- Exercise inputs:
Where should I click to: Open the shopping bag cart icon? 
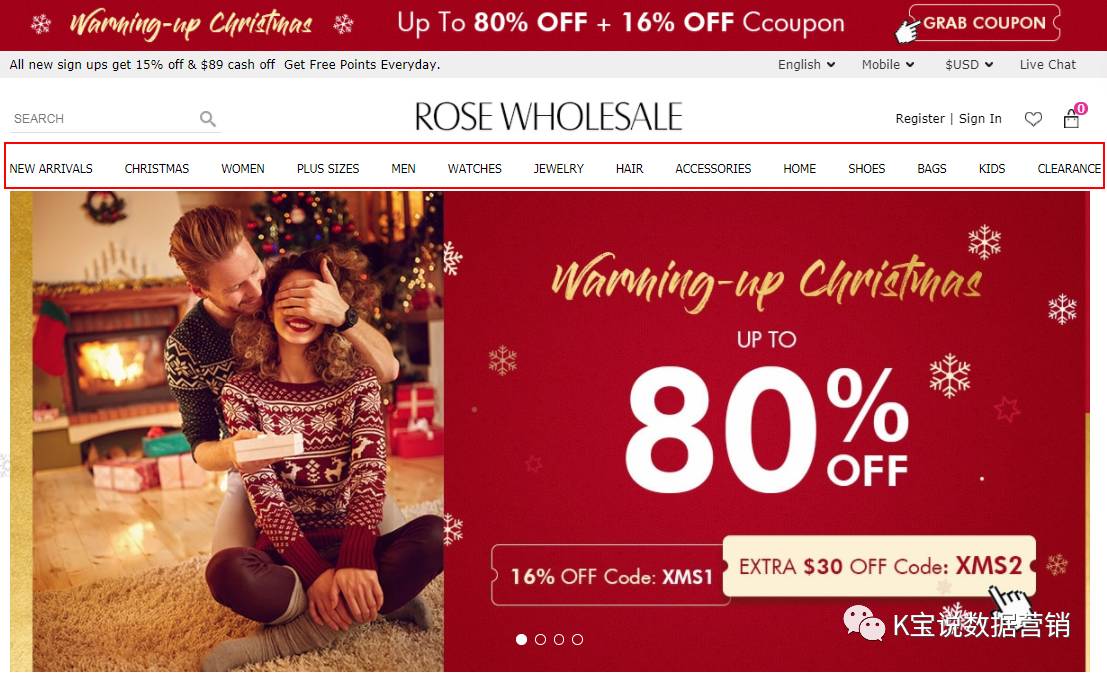click(x=1072, y=118)
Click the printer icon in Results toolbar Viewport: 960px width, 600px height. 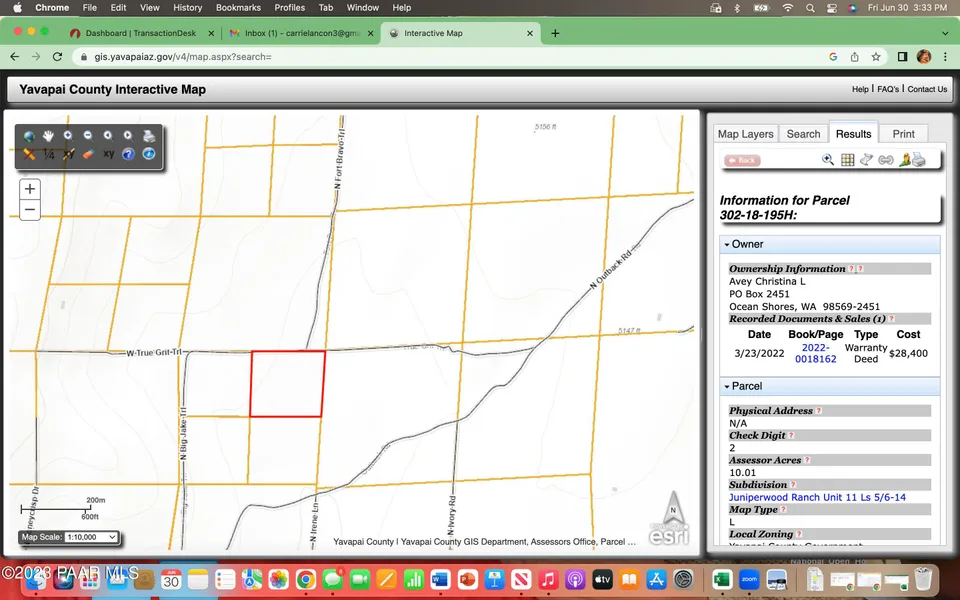(918, 160)
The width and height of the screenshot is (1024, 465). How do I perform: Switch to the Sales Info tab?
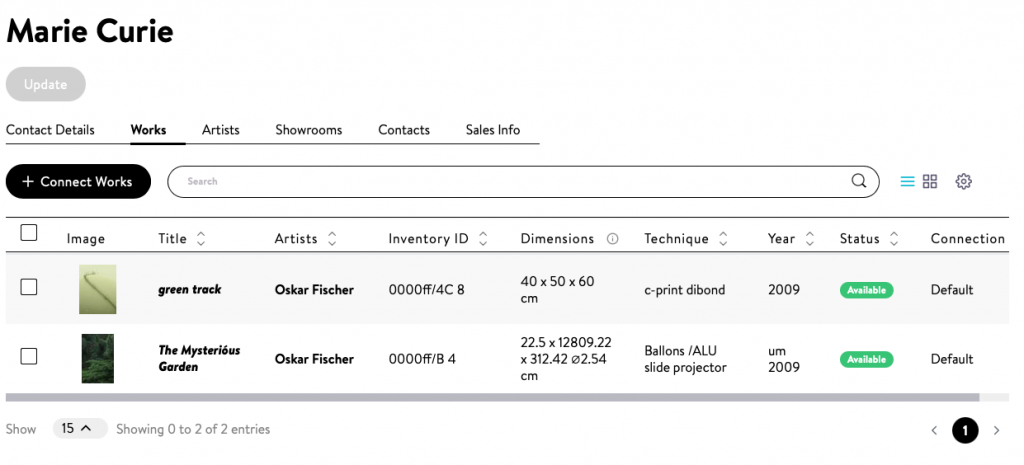point(493,130)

- Objective:
Could you copy the entries above word for word, starting at the line that contains "The width and" and ending with the last entry, with the pictures left out?

- Written reply:
The width and height of the screenshot is (1024, 465). How do I perform: Switch to the Sales Info tab?
point(493,130)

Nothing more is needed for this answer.